## INSTRUCTIONS TO FOLLOW
Edit the lines below so that "callout number" becomes "label number" everywhere it occurs, and leave everything else as it is.

[Collected data]
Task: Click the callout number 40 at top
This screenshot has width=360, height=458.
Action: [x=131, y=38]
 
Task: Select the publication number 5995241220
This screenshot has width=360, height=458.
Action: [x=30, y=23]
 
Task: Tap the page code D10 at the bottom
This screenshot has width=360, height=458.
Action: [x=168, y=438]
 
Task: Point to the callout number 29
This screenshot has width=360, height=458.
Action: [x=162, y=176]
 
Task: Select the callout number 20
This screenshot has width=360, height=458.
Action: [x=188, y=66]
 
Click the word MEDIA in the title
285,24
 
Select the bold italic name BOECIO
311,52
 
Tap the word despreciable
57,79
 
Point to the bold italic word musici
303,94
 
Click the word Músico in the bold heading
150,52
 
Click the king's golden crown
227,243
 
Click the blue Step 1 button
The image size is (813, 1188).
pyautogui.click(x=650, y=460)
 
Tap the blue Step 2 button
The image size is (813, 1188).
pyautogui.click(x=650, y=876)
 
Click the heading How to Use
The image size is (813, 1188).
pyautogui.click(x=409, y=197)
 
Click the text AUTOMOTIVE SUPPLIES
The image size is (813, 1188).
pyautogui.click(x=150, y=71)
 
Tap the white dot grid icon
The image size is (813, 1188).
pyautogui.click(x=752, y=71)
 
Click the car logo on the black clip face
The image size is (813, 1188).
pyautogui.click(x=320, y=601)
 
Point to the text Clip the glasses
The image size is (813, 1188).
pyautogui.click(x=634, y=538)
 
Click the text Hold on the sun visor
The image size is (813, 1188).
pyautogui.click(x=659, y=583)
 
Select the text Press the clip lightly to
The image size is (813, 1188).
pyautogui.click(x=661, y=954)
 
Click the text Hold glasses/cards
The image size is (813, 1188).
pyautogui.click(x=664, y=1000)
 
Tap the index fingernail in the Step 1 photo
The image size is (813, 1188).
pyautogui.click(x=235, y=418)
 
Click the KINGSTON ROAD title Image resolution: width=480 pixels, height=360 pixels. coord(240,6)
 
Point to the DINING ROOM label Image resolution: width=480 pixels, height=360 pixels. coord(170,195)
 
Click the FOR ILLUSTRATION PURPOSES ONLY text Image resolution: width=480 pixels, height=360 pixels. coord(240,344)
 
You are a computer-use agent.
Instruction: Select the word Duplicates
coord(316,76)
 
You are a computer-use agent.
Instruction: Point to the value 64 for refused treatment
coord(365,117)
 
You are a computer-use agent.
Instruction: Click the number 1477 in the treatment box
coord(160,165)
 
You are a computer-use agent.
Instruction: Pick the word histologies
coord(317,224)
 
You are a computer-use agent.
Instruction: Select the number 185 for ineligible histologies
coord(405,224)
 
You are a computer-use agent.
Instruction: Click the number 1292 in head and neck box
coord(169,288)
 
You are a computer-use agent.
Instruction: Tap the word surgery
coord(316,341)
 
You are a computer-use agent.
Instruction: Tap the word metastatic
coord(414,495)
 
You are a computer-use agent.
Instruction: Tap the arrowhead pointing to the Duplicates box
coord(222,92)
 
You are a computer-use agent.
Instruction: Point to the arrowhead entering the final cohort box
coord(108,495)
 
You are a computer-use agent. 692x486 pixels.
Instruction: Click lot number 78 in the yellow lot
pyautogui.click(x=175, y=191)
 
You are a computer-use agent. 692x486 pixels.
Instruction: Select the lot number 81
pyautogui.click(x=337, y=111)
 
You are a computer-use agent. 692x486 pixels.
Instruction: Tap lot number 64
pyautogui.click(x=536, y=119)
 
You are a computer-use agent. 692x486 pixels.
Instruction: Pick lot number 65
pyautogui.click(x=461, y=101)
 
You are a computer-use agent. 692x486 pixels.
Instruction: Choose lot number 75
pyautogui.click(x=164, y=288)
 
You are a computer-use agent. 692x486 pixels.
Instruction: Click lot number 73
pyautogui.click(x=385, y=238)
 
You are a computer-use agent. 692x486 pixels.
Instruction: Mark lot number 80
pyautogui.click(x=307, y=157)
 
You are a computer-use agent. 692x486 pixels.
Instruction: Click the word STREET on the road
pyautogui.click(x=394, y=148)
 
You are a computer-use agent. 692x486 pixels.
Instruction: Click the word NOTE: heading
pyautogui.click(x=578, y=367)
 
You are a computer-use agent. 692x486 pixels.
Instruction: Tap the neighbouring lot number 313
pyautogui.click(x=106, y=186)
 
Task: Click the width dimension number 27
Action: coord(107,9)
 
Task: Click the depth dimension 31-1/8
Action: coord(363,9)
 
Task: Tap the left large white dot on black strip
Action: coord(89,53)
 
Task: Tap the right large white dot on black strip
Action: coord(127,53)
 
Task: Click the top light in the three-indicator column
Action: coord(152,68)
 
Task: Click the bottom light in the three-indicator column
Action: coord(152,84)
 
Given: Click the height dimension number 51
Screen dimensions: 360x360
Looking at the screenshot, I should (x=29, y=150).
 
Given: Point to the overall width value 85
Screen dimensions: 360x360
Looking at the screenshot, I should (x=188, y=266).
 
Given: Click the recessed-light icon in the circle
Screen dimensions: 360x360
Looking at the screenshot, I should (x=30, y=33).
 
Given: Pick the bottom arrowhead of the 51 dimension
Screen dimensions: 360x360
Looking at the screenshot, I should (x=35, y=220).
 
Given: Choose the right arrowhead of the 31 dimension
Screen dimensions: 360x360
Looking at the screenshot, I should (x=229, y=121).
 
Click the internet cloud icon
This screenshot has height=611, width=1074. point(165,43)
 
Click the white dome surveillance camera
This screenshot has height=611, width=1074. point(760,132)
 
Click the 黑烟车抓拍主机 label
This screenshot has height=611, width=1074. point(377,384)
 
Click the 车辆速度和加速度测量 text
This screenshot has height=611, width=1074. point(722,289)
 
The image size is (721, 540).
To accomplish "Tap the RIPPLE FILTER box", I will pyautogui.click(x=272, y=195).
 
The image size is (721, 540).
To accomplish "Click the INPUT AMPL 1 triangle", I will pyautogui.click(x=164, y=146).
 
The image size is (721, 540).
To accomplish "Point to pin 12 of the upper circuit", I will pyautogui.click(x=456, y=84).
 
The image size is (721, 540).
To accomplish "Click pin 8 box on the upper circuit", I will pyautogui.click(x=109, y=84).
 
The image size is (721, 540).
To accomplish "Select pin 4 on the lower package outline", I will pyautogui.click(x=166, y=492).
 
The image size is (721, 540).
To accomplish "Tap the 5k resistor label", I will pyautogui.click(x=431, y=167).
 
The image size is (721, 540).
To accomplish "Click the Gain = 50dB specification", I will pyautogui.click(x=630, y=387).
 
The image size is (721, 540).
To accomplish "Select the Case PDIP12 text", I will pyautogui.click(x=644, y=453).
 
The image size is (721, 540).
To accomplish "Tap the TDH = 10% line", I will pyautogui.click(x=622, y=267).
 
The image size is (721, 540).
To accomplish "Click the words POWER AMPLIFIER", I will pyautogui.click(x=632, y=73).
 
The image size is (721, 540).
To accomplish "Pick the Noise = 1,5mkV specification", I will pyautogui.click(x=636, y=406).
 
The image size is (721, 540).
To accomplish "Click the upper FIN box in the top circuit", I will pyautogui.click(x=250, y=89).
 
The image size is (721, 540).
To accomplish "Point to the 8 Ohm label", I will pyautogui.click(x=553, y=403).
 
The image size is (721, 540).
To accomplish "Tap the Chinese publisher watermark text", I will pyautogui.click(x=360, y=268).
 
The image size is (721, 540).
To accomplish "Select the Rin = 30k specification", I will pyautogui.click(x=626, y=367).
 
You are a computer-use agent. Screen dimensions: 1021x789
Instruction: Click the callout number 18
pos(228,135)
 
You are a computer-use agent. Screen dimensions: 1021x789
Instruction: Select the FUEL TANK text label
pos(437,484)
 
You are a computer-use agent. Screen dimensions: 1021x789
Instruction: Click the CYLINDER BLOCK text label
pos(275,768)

## WRITTEN ANSWER
Task: Click the label number 40 at top
This screenshot has width=360, height=458.
Action: [x=131, y=38]
 
Task: Select the publication number 5995241220
This screenshot has width=360, height=458.
Action: [x=30, y=23]
 
Task: Tap the page code D10 at the bottom
This screenshot has width=360, height=458.
Action: [x=168, y=438]
 
Task: Point to the label number 29
This screenshot has width=360, height=458.
Action: [x=162, y=176]
 
Task: Select the label number 20
This screenshot has width=360, height=458.
Action: [x=188, y=66]
 
Click the word MEDIA in the title
285,24
 
Select the bold italic name BOECIO
311,52
 
Tap the word despreciable
57,79
 
Point to the bold italic word musici
303,94
 
Click the word Músico in the bold heading
150,52
 
Click the king's golden crown
227,243
 
Click the blue Step 1 button
The image size is (813, 1188).
pyautogui.click(x=650, y=460)
 
Tap the blue Step 2 button
The image size is (813, 1188).
pyautogui.click(x=650, y=876)
 
Click the heading How to Use
The image size is (813, 1188).
pyautogui.click(x=409, y=197)
 
Click the text AUTOMOTIVE SUPPLIES
The image size is (813, 1188).
pyautogui.click(x=150, y=71)
 
Tap the white dot grid icon
The image size is (813, 1188).
pyautogui.click(x=752, y=71)
 
Click the car logo on the black clip face
The image size is (813, 1188).
pyautogui.click(x=320, y=601)
 
Point to the text Clip the glasses
The image size is (813, 1188).
pyautogui.click(x=634, y=538)
 
Click the text Hold on the sun visor
The image size is (813, 1188).
pyautogui.click(x=659, y=583)
 
Select the text Press the clip lightly to
The image size is (813, 1188).
pyautogui.click(x=661, y=954)
 
Click the text Hold glasses/cards
The image size is (813, 1188).
pyautogui.click(x=664, y=1000)
 
Tap the index fingernail in the Step 1 photo
The image size is (813, 1188).
pyautogui.click(x=235, y=418)
 
Click the KINGSTON ROAD title Image resolution: width=480 pixels, height=360 pixels. coord(240,6)
 
Point to the DINING ROOM label Image resolution: width=480 pixels, height=360 pixels. coord(170,195)
 
Click the FOR ILLUSTRATION PURPOSES ONLY text Image resolution: width=480 pixels, height=360 pixels. coord(240,344)
 
You are a computer-use agent.
Instruction: Select the word Duplicates
coord(316,76)
 
You are a computer-use agent.
Instruction: Point to the value 64 for refused treatment
coord(365,117)
 
You are a computer-use agent.
Instruction: Click the number 1477 in the treatment box
coord(160,165)
 
You are a computer-use agent.
Instruction: Pick the word histologies
coord(317,224)
 
You are a computer-use agent.
Instruction: Select the number 185 for ineligible histologies
coord(405,224)
 
You are a computer-use agent.
Instruction: Click the number 1292 in head and neck box
coord(169,288)
 
You are a computer-use agent.
Instruction: Tap the word surgery
coord(316,341)
 
You are a computer-use agent.
Instruction: Tap the word metastatic
coord(414,495)
 
You are a computer-use agent.
Instruction: Tap the arrowhead pointing to the Duplicates box
coord(222,92)
 
You are a computer-use agent.
Instruction: Point to the arrowhead entering the final cohort box
coord(108,495)
 
You are a computer-use agent. 692x486 pixels.
Instruction: Click lot number 78 in the yellow lot
pyautogui.click(x=175, y=191)
 
You are a computer-use agent. 692x486 pixels.
Instruction: Select the lot number 81
pyautogui.click(x=337, y=111)
 
You are a computer-use agent. 692x486 pixels.
Instruction: Tap lot number 64
pyautogui.click(x=536, y=119)
 
You are a computer-use agent. 692x486 pixels.
Instruction: Pick lot number 65
pyautogui.click(x=461, y=101)
 
You are a computer-use agent. 692x486 pixels.
Instruction: Choose lot number 75
pyautogui.click(x=164, y=288)
 
You are a computer-use agent. 692x486 pixels.
Instruction: Click lot number 73
pyautogui.click(x=385, y=238)
 
You are a computer-use agent. 692x486 pixels.
Instruction: Mark lot number 80
pyautogui.click(x=307, y=157)
 
You are a computer-use agent. 692x486 pixels.
Instruction: Click the word STREET on the road
pyautogui.click(x=394, y=148)
 
You are a computer-use agent. 692x486 pixels.
Instruction: Click the word NOTE: heading
pyautogui.click(x=578, y=367)
 
You are a computer-use agent. 692x486 pixels.
Instruction: Tap the neighbouring lot number 313
pyautogui.click(x=106, y=186)
 
Task: Click the width dimension number 27
Action: coord(107,9)
 
Task: Click the depth dimension 31-1/8
Action: coord(363,9)
 
Task: Tap the left large white dot on black strip
Action: coord(89,53)
 
Task: Tap the right large white dot on black strip
Action: coord(127,53)
 
Task: Click the top light in the three-indicator column
Action: coord(152,68)
 
Task: Click the bottom light in the three-indicator column
Action: coord(152,84)
 
Given: Click the height dimension number 51
Screen dimensions: 360x360
Looking at the screenshot, I should (x=29, y=150).
 
Given: Point to the overall width value 85
Screen dimensions: 360x360
Looking at the screenshot, I should (x=188, y=266).
 
Given: Click the recessed-light icon in the circle
Screen dimensions: 360x360
Looking at the screenshot, I should (x=30, y=33).
 
Given: Pick the bottom arrowhead of the 51 dimension
Screen dimensions: 360x360
Looking at the screenshot, I should (x=35, y=220).
 
Given: Choose the right arrowhead of the 31 dimension
Screen dimensions: 360x360
Looking at the screenshot, I should (x=229, y=121).
 
Click the internet cloud icon
This screenshot has height=611, width=1074. point(165,43)
 
Click the white dome surveillance camera
This screenshot has height=611, width=1074. point(760,132)
 
Click the 黑烟车抓拍主机 label
This screenshot has height=611, width=1074. point(377,384)
 
Click the 车辆速度和加速度测量 text
This screenshot has height=611, width=1074. point(722,289)
 
The image size is (721, 540).
To accomplish "Tap the RIPPLE FILTER box", I will pyautogui.click(x=272, y=195).
 
The image size is (721, 540).
To accomplish "Click the INPUT AMPL 1 triangle", I will pyautogui.click(x=164, y=146).
 
The image size is (721, 540).
To accomplish "Point to pin 12 of the upper circuit", I will pyautogui.click(x=456, y=84).
 
The image size is (721, 540).
To accomplish "Click pin 8 box on the upper circuit", I will pyautogui.click(x=109, y=84).
 
The image size is (721, 540).
To accomplish "Select pin 4 on the lower package outline", I will pyautogui.click(x=166, y=492).
 
The image size is (721, 540).
To accomplish "Tap the 5k resistor label", I will pyautogui.click(x=431, y=167).
 
The image size is (721, 540).
To accomplish "Click the Gain = 50dB specification", I will pyautogui.click(x=630, y=387).
 
The image size is (721, 540).
To accomplish "Select the Case PDIP12 text", I will pyautogui.click(x=644, y=453).
 
The image size is (721, 540).
To accomplish "Tap the TDH = 10% line", I will pyautogui.click(x=622, y=267).
 
The image size is (721, 540).
To accomplish "Click the words POWER AMPLIFIER", I will pyautogui.click(x=632, y=73).
 
The image size is (721, 540).
To accomplish "Pick the Noise = 1,5mkV specification", I will pyautogui.click(x=636, y=406).
 
The image size is (721, 540).
To accomplish "Click the upper FIN box in the top circuit", I will pyautogui.click(x=250, y=89).
 
The image size is (721, 540).
To accomplish "Point to the 8 Ohm label", I will pyautogui.click(x=553, y=403).
 
The image size is (721, 540).
To accomplish "Tap the Chinese publisher watermark text", I will pyautogui.click(x=360, y=268).
 
The image size is (721, 540).
To accomplish "Select the Rin = 30k specification", I will pyautogui.click(x=626, y=367).
 
You are a computer-use agent. Screen dimensions: 1021x789
Instruction: Click the label number 18
pos(228,135)
 
You are a computer-use agent. Screen dimensions: 1021x789
Instruction: Select the FUEL TANK text label
pos(437,484)
 
You are a computer-use agent. Screen dimensions: 1021x789
Instruction: Click the CYLINDER BLOCK text label
pos(275,768)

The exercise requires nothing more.